The World Bank is working with a number of large Chinese cities to help reduce traffic congestion and greenhouse gas emissions.
World Bank/Wu Zhiyi
The World Bank is working with a number of large Chinese cities to help reduce traffic congestion and greenhouse gas emissions.

UN praises China, US for ‘highly significant’ announcement on emissions cuts

The new measures announced by the Governments of China and the United States in addressing their greenhouse gas emissions over the coming decades is a positive step towards achieving a more comprehensive accord at a global climate conference to be held in Paris next year, top United Nations officials have confirmed.

Secretary-General Ban Ki-moon commended the “significant and timely announcement” – pronounced by US President Barack Obama and Chinese President Xi Jinping on the tail-end of a high-level meeting in Beijing – and thanked the two leaders for their “personal commitment to work together to remove any impediments to reaching an agreement in Paris.”

“China and the United States have demonstrated the leadership that the world expects of them,” said Mr. Ban, in a statement attributable to his spokesperson.

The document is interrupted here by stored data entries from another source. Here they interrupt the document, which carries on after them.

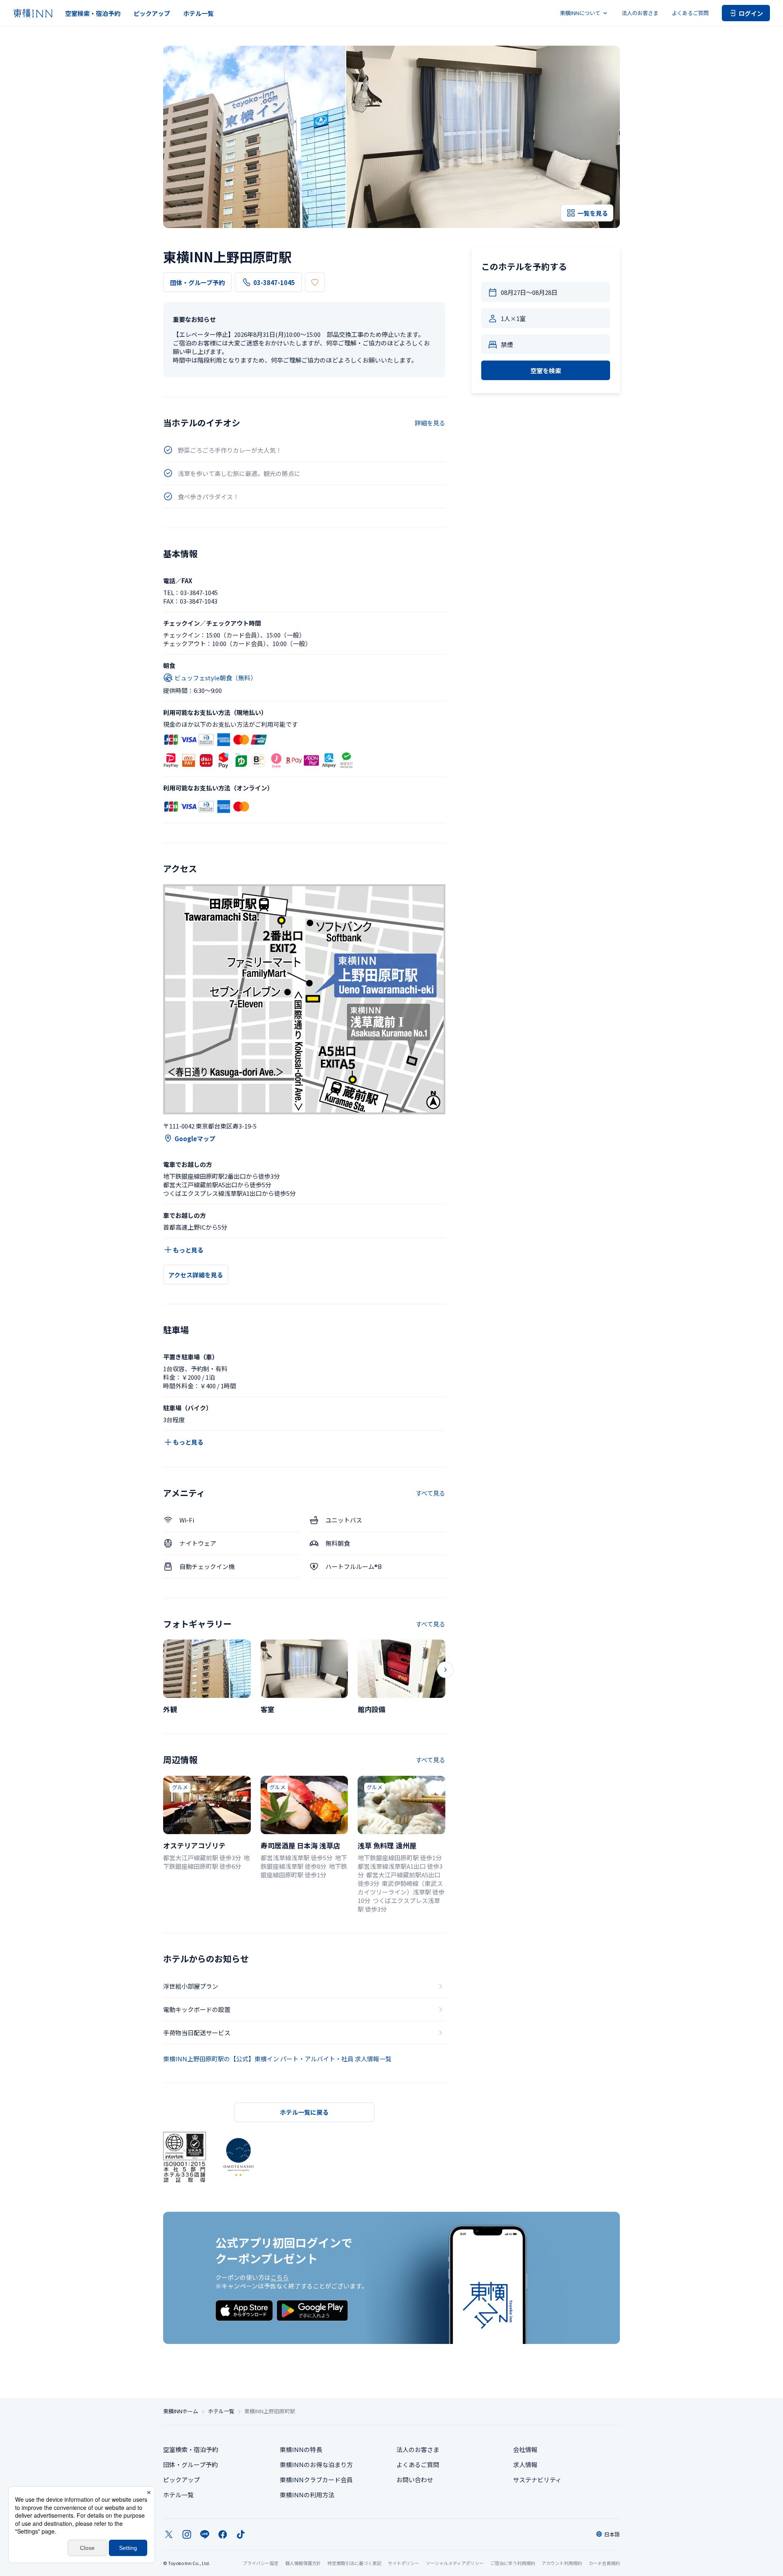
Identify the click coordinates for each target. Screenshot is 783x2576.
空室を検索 (546, 370)
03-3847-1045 (274, 282)
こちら (279, 2277)
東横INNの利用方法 (307, 2494)
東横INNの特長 (301, 2449)
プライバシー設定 (261, 2563)
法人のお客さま (640, 13)
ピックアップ (151, 13)
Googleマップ (195, 1138)
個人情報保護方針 (303, 2563)
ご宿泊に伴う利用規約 (512, 2563)
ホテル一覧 (198, 13)
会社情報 (525, 2449)
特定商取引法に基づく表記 (354, 2563)
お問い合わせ (414, 2479)
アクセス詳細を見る (195, 1274)
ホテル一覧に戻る (304, 2112)
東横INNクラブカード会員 (316, 2479)
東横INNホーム (180, 2411)
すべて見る (430, 1493)
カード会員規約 (604, 2563)
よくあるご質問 (690, 13)
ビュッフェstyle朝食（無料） (216, 677)
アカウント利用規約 (562, 2563)
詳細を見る (430, 422)
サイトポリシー (403, 2563)
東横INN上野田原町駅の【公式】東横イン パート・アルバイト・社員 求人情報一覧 (277, 2058)
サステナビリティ (537, 2479)
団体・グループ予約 (197, 282)
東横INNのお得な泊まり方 (316, 2464)
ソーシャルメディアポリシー (455, 2563)
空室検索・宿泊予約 (92, 13)
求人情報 (525, 2464)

“This leadership demonstrated by the Governments of the world’s two largest economies will give the international community an unprecedented chance to succeed at reaching a meaningful, universal agreement in 2015.”

In their announcement, the Presidents of the world’s two largest economies and the biggest greenhouse gas emitters declared they would aim for a considerable reduction in their emissions within a post-2020 framework.

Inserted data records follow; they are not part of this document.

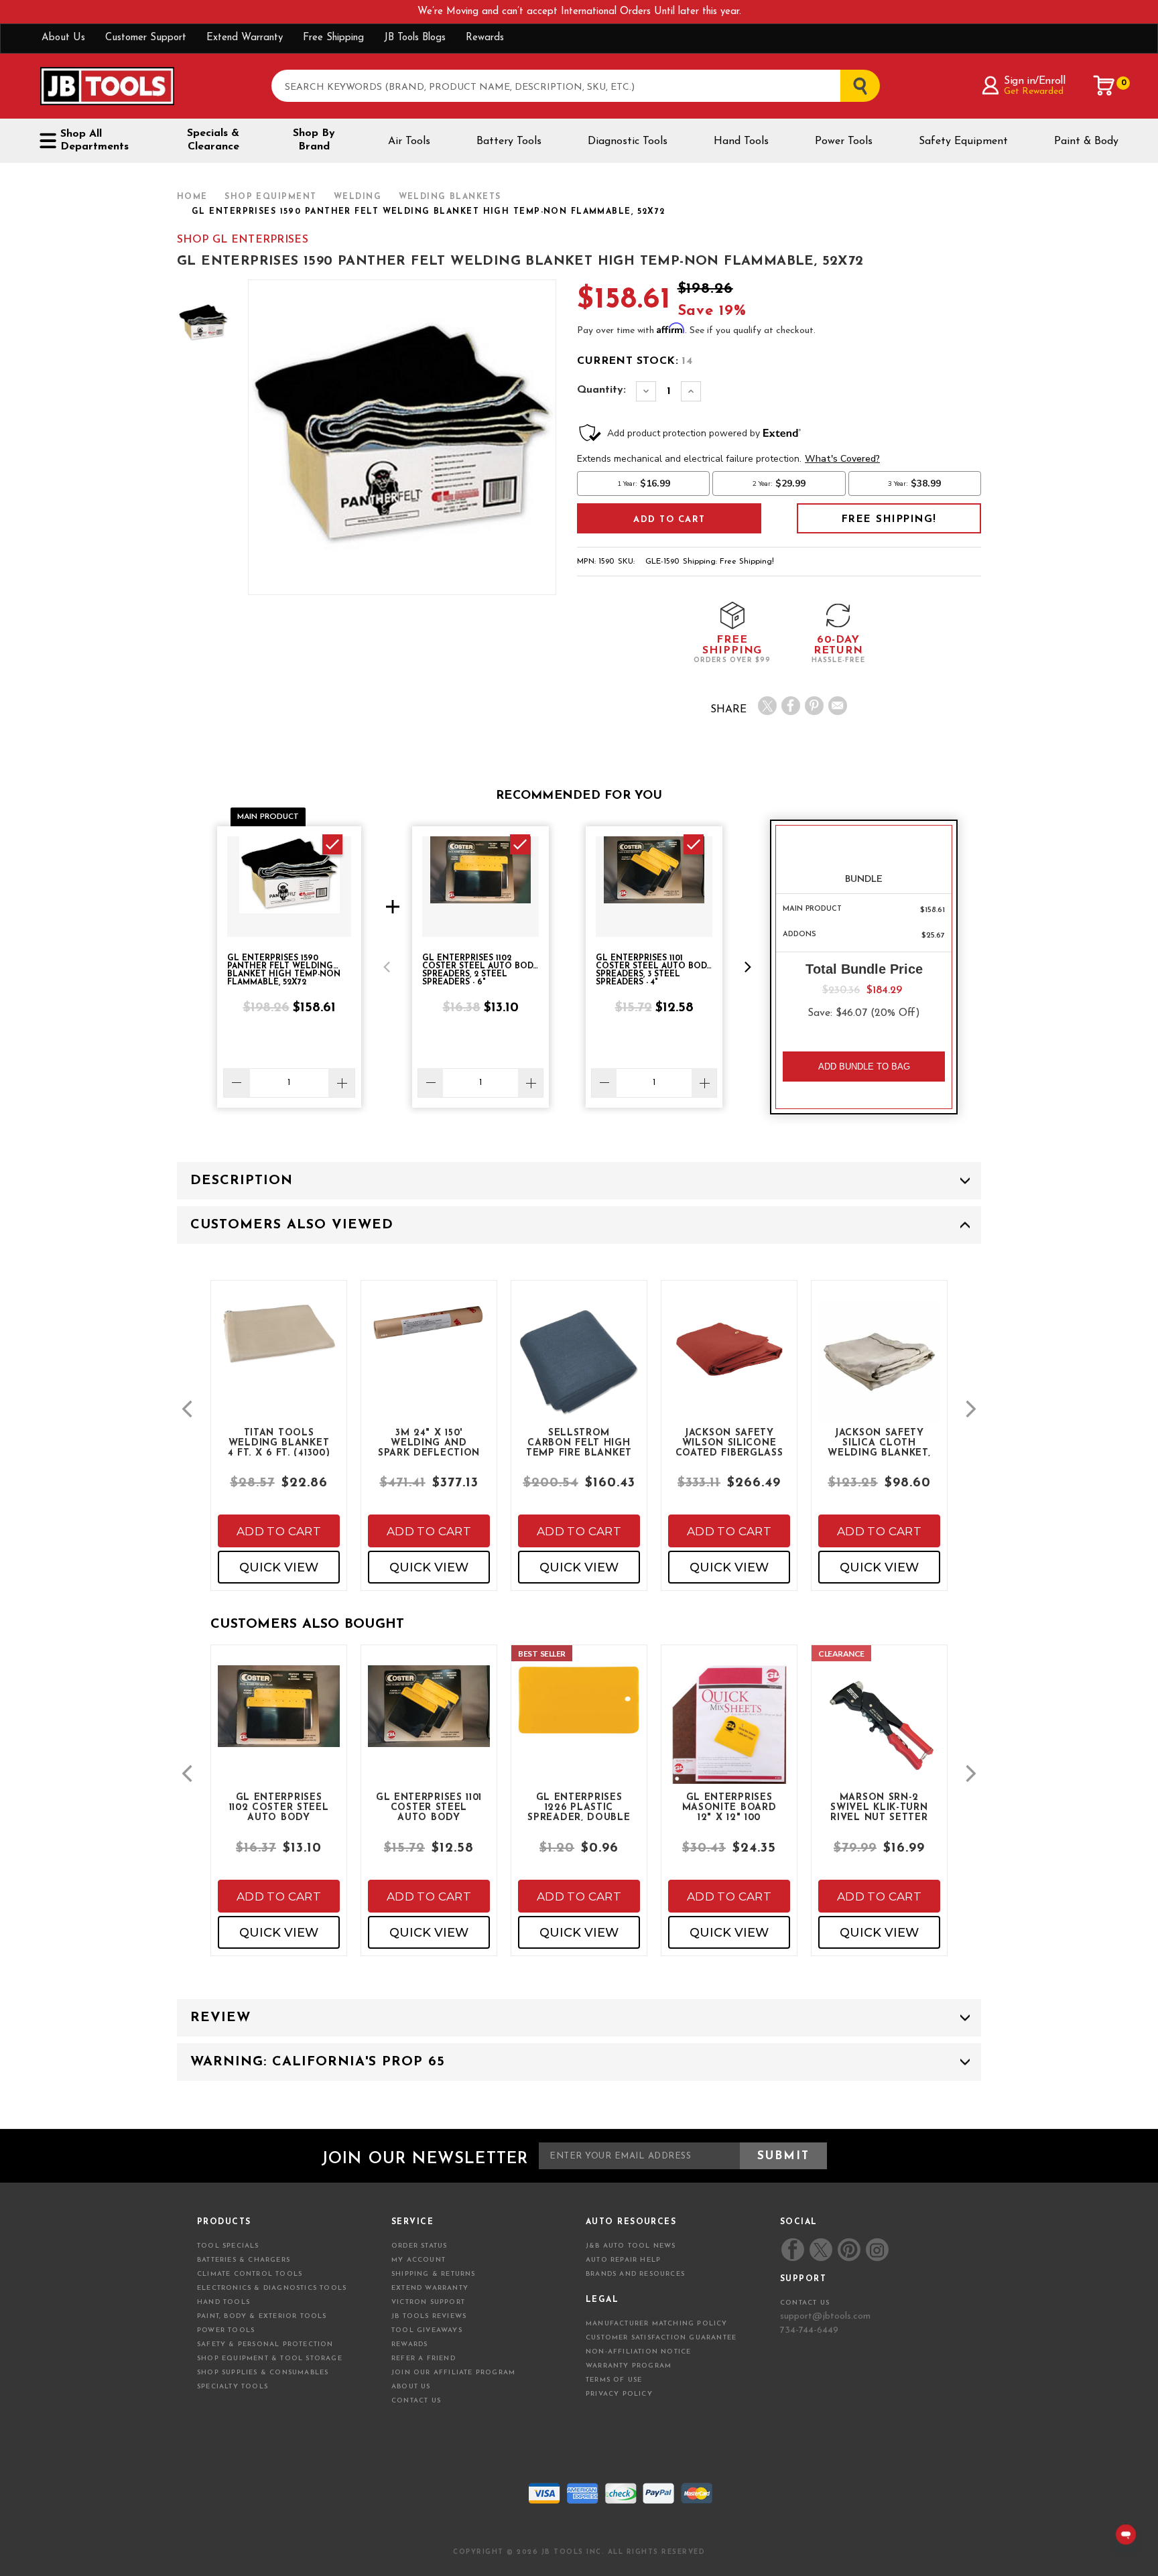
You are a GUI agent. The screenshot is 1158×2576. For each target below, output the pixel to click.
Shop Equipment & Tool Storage (269, 2358)
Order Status (419, 2246)
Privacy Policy (619, 2394)
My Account (418, 2260)
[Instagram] (876, 2249)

The US, for instance, said it would reduce its emissions by a range of between 26 per cent and 28 per cent by 2025 from its 2005 levels in order to achieve what it described as economy-wide reductions on the order of 80 per cent by 2050. For its part, China announced it would peak carbon dioxide emissions by 2030—with the intention to try and peak early—including through a far greater role for renewable energies and big improvements in areas like energy efficiency.

The joint statement comes in the wake of the European Union’s announcement to cut emissions by at least 40 per cent by 2030 which it made last month.

The world’s efforts to clamp down on climate change will converge on Paris at the end of 2015 as Member States gather at the 21st annual session of the UN Climate Change Conference with the ultimate goal being the formulation of a legally binding and universal agreement on climate change, in line with the second implementation phase of the landmark Kyoto Protocol.

With the “positive commitments” made by Government, business, finance, and civil society leaders at the Climate Summit at UN Headquarters in September, followed by the “ambitious decision” taken by European Union leaders on their post-2020 emission reduction target in October, Mr. Ban voiced hope that “the highly significant” joint announcement by China and the United States would lay “a strong foundation” and build momentum towards a meaningful climate agreement in 2015.

As a result, his statement concluded, the Secretary-General urged “all countries, especially all major economies, to follow China and the United States’ lead and announce ambitious post-2020 targets as soon as possible, but no later than the first quarter of 2015.”

The dangers posed by climate change have been characterized as being increasingly imminent by a number of UN agencies and officials. In its recent Fifth Assessment Report, the Intergovernmental Panel on Climate Change (IPCC), in fact, confirmed that climate change is being registered around the world and warming of the climate system is unequivocal. Since the 1950s many of the observed changes are unprecedented over decades to millennia.

Greeting the announcement by China and the US in a separate statement, Christiana Figueres, Executive Director of the UN Framework Convention on Climate Change (UNFCCC), suggested that both leaders had cleared “important pathways towards a better and more secure future for human-kind.”

“This joint announcement provides both practical and political momentum towards a new, universal climate agreement in Paris in late 2015 that is meaningful, forward-looking and recognizes that combating climate change is not a five or ten year plan—but is a long term commitment to keep a global temperature rise under 2 degrees throughout this century,” Ms. Figueres declared.

“This positive momentum opens the door for all major economies and in particular all other industrialized nations to bring forward their contributions to the Paris agreement in a timely fashion over the coming months. Investors have long called for policy certainty,” she continued.

“Today’s announcement is a firm and positive step towards that as we look towards Paris 2015.”

Parties to the UNFCCC will next meet in Lima, Peru in a few weeks’ time to advance a draft universal agreement with the aim of adopting it at the 21st Conference of the Parties taking place in Paris, France at the end of next year.